La mansedumbre española
Envidio sin disimulo las muy numerosas aficiones que acompañan a sus respectivas selecciones.
Busco antónimos del término “furia” y de los pocos que aparecen el más acertado para lo que quiero explicar es el del título de este artículo, por más que personalmente me parezca más apropiado a “bravura”. Antes, efectivamente, hace un siglo, a nuestra selección de fútbol se la bautizó como la “Furia Española”, por sus triunfos para participar en los Juegos Olímpicos de Amberes de 1920. Sin duda se acuñó rememorando la hipotética sublevación de las tropas españolas en aquélla ciudad durante mitad del siglo XVI, los tercios de Flandes al mando del Duque de Alba. Los holandeses se encargaron de tergiversar la historia achacando los cientos de víctimas a la crueldad de nuestros soldados cuando en realidad la mayor parte de los fallecidos los provocó un gran incendio de la ciudad. La leyenda negra que acompañó a Felipe II durante su reinado y que proseguiría hasta nuestros días.
Ricardo Zamora, Belauste, Silverio Izaguirre o Pagaza, héroes del balón, vengadores de nuestras derrotas militares de antaño en los Países Bajos. No sé si dicha leyenda ha generado la poca pasión que, al contrario de lo que ocurre en el resto de aficiones, existe en torno a nuestra selección, pero desde las narraciones épicas de Matías Prats (padre) o, más tarde, José Ángel de la Casa, hasta nuestros días, el fuego de esa pasión se ha convertido en ascuas, como si de una historia de amor se tratara. La actualmente conocida por “la Roja”, parece que no inspira un sentimiento común para regocijo de los “indepes”. Más allá de su anecdótica influencia por el número de nacionalistas, hay una corriente bastante generalizada que desdeña nuestro equipo nacional a favor de los clubs.
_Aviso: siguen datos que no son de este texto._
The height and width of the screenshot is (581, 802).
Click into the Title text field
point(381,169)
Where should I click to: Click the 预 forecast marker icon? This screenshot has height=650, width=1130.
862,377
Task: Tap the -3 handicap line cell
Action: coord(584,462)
Como si fueran excluyentes, ¡qué error!
Tampoco anima la escasa simpatía de un entrenador que, a diferencia del amable Del Bosque, manifiesta sin pudor sus narcisismos y extravagancias, incluidas las de denostar al principal equipo español en títulos y seguidores. Comportamientos así poco ayudan a aglutinar aficiones, al contrario, motivan diferencias innecesarias y absurdas comparaciones. Envidio sin disimulo las muy numerosas aficiones que acompañan a sus respectivas selecciones, por muchos kilómetros que haya por medio, la ilusión de los aficionados y las lágrimas de los seguidores tanto si ganan como si pierden, la euforia con que celebran los triunfos, la unión en torno a una causa común. Qué maldición nos atenaza para no disfrutar de la nuestra de la misma manera.
Recuerdo con nostalgia la inmensa expectación creada por nuestra participación en el mundial de Sudáfrica, sólo comparable a la intensidad de las celebraciones. En cada rincón de España las banderas ondeaban al aire como la alegría de la música o con la libertad de poder volar. Ayer la guardia urbana de Barcelona interrumpía una retransmisión en una pantalla gigante impidiendo a los seguidores poder ver el partido de España frente Croacia. Me acordé las palabras de Julio César a su hijo cuando éste le reprochó tánto odio: “Tus defectos como hijo son mis fracasos como padre”.
Algo habremos hecho mal. Un buen hijo no lo es casi nunca por casualidad. Es la consecuencia de una buena educación y algo de suerte, pero sólo algo. Los hijos de la patria se revuelven ahora contra el presidente del gobierno porque no ven en él modelo alguno, si no la vanidad de continuar en el poder a cualquier precio.
La Roja lucha ahora por reconquistar una ilusión perdida. Como los de la Furia Española en Amberes. Tal vez porque nos planteamos nuestro proyecto nacional en batallitas oportunistas y no como la continuidad de una herencia común del Estado más antiguo de Europa. ¡Aupa, Selección!!!